There and Everywhere

• Meanwhile, 9/17 has been designated Constitution Day, and the National Endowment for the Humanities is using the occasion to get the ball rolling on celebrating the 150th anniversary of the Emancipation Proclamation. Among other activities, you’ll have the chance to participate in an interactive discussion of that event with leading historians.
• If nothing else, the liberal arts prepare their students to debate well whether we’re living through the demise or resurgence of that model of education.
• As I’ve always said: if you’re going to keep on the books an obscure state law passed a year after the end of WWI, it might as well create jobs for historians. (H/T AHA Today)
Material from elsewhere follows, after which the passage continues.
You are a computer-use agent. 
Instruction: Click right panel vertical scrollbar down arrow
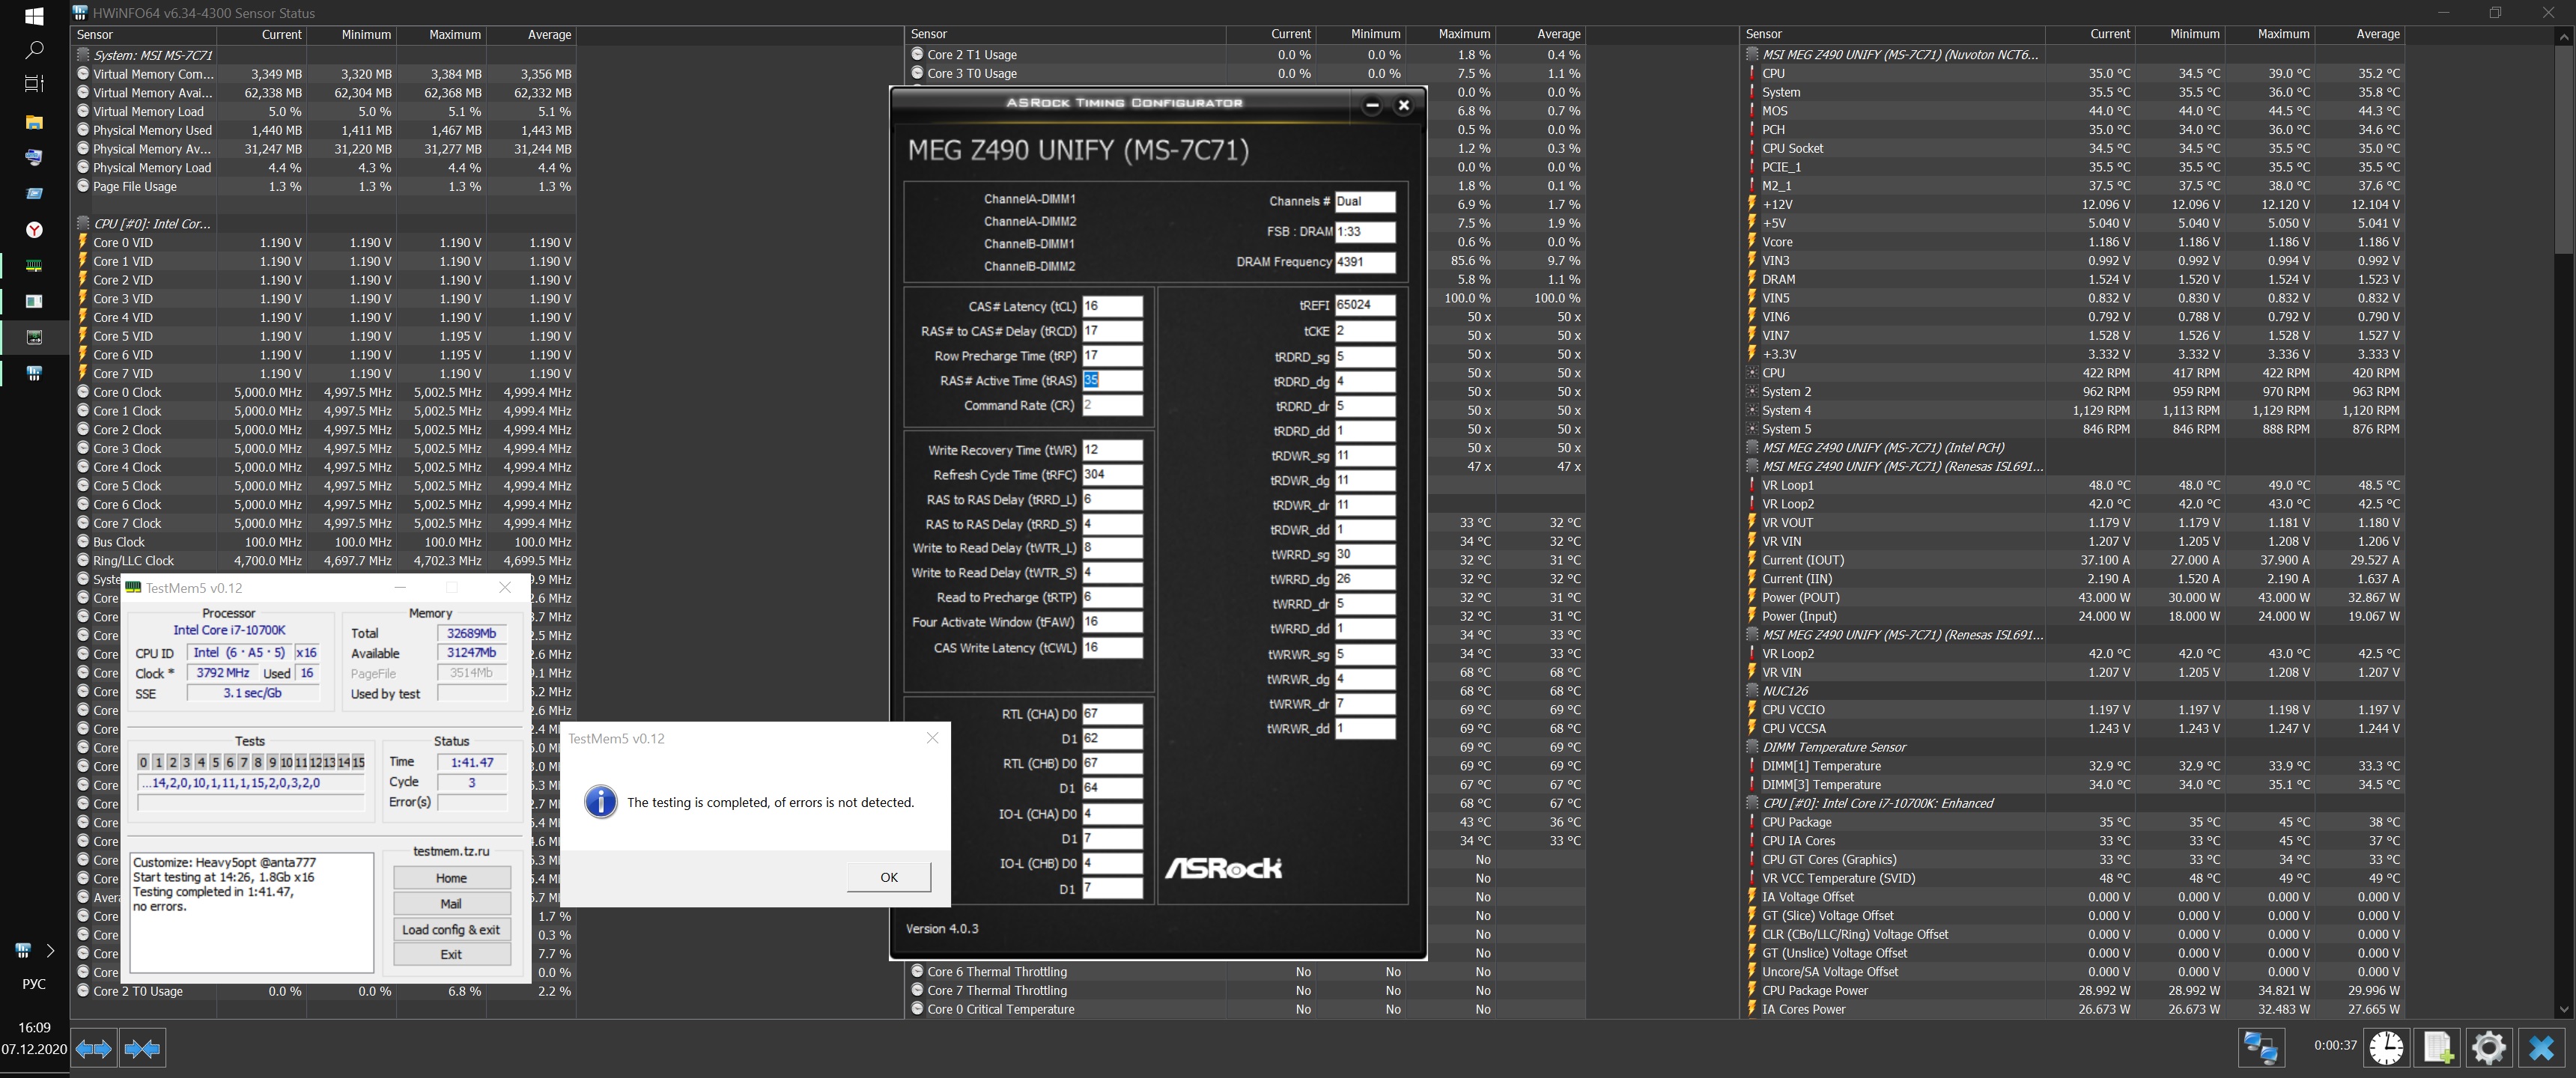click(2563, 1010)
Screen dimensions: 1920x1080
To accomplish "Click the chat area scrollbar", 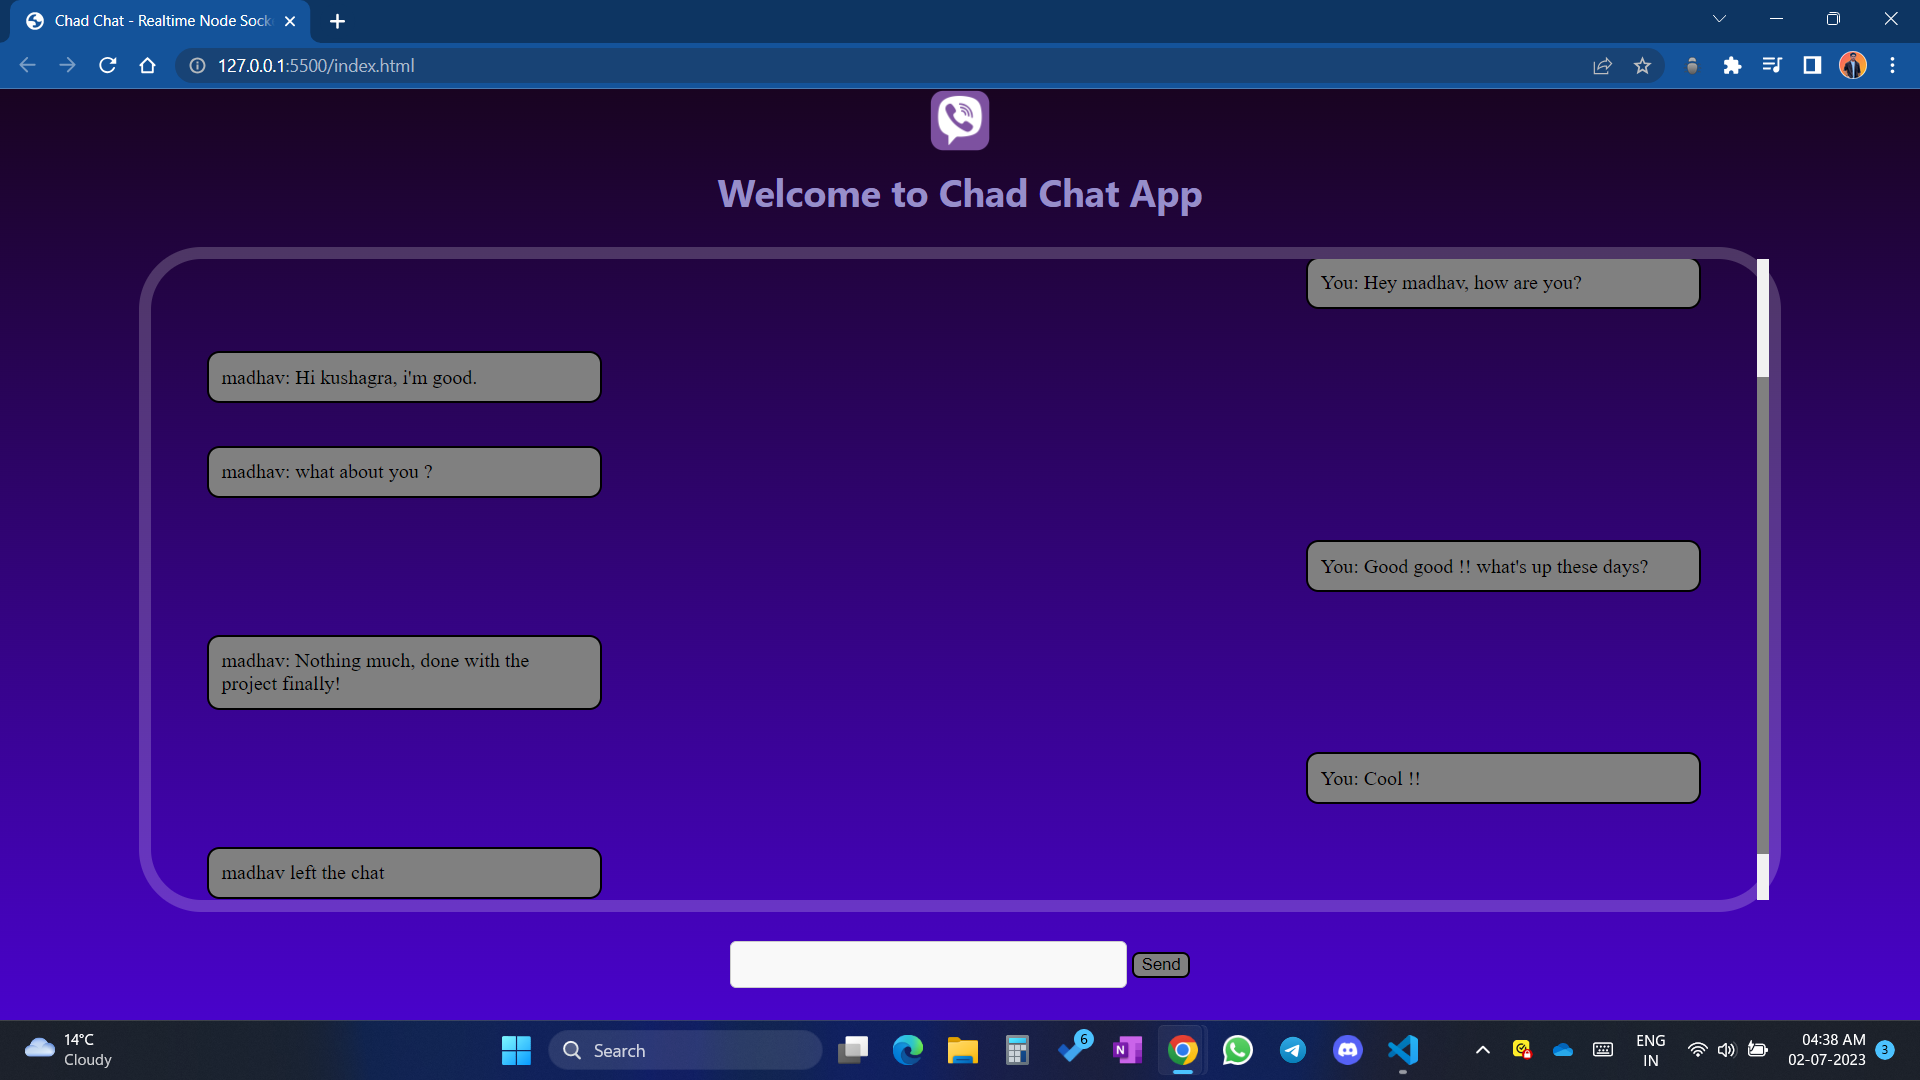I will (1763, 580).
• Another of my aphorisms: bloggers named Christopher are typically right about everything. To wit: “I think the term missional is a helpful one, but these days it is WAY overused. Part of the corrective we need is to use it only to describe activities that are done in conjunction with the local church.” (H/T Nathan Gilmour)
• David Swartz on Lisa Sharon Harper’s rejection of both “Religious Right” and “Christian Left.”
• Egypt’s Coptic Church is getting attention it probably doesn’t want this week, but if your interest has been piqued, here are nine things to know about this branch of Christianity.

• Fifteen years after the passing of Mother Teresa, one of her biographers shared seven things most people don’t know about the not-quite-yet saint (that’s #7).
• One of the findings in my dissertation on American, British, and French efforts to reform German education after WWII was that many of the occupiers were as disturbed by “Prussianism” as by National Socialism. They’d have been none too happy to read an op-ed claiming that “Germans are taking a second look at Prussia….”
• “Weekend Reading” suggestions from our department’s AC 2nd blog touched on the history of risk, the fragility of the caves at Lascaux, and retroactively diagnosing the psychiatric problems of famous individuals.